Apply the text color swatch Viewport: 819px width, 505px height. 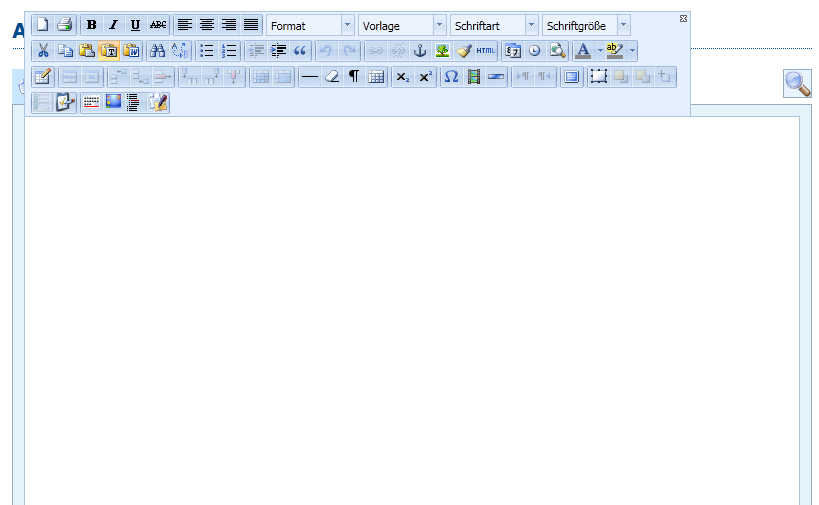coord(583,51)
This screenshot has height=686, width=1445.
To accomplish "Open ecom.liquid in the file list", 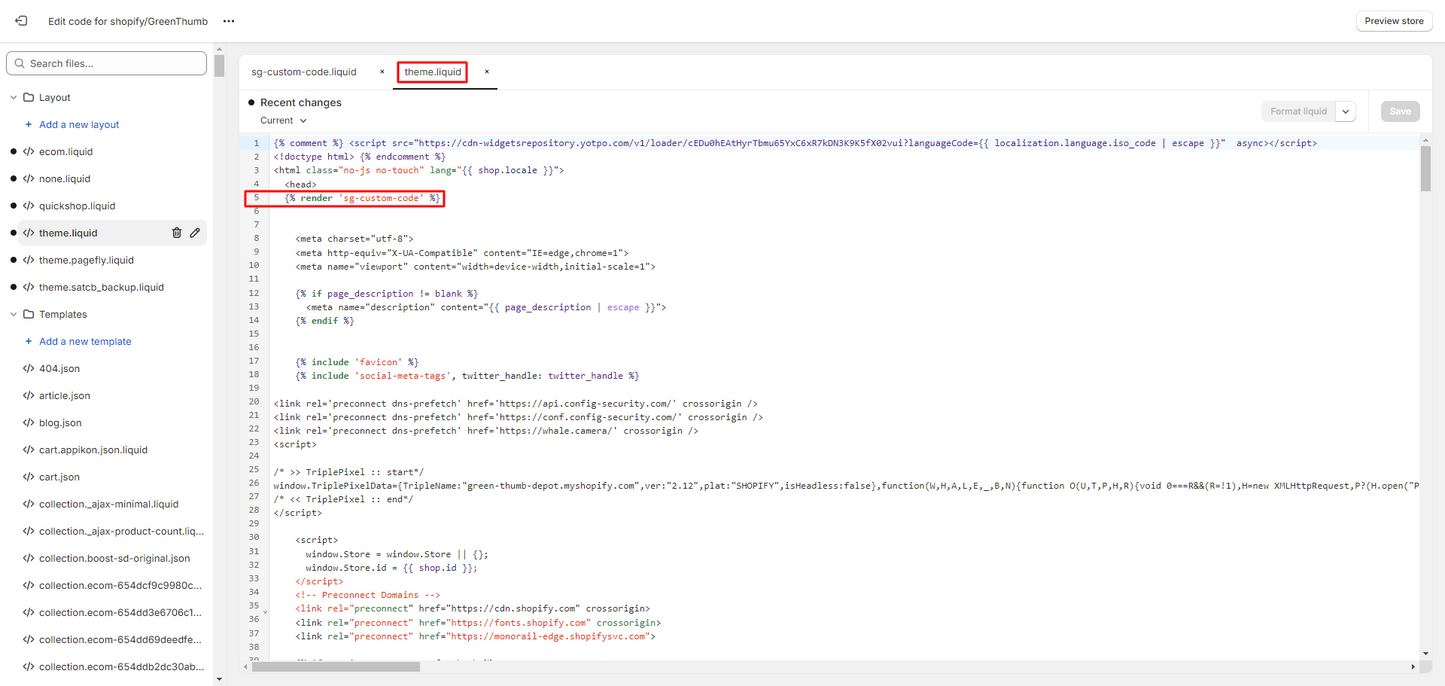I will tap(65, 152).
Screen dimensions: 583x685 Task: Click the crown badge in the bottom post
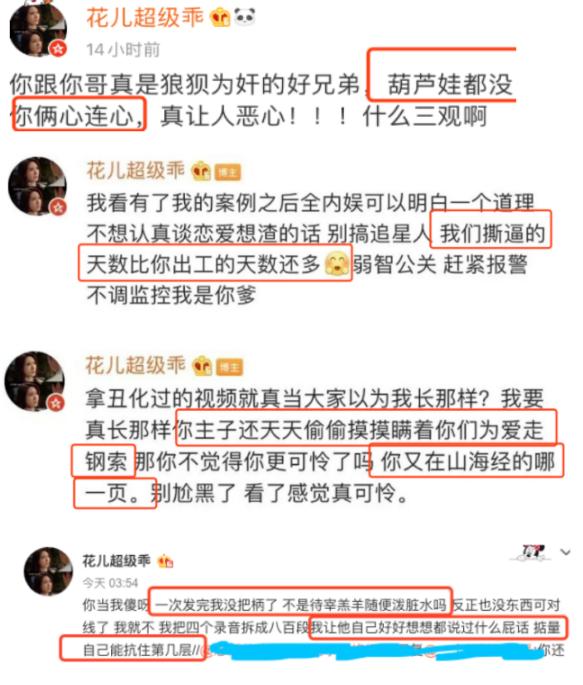pos(165,560)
•••
- [ASSIGNMENT] Where the line with "Screen dimensions: 583x685" appears in the entries above, begin there and restate every line to the end word for word, minus the pictures.

- [RESPONSE]
Screen dimensions: 583x685 Task: Click the crown badge in the bottom post
pos(165,560)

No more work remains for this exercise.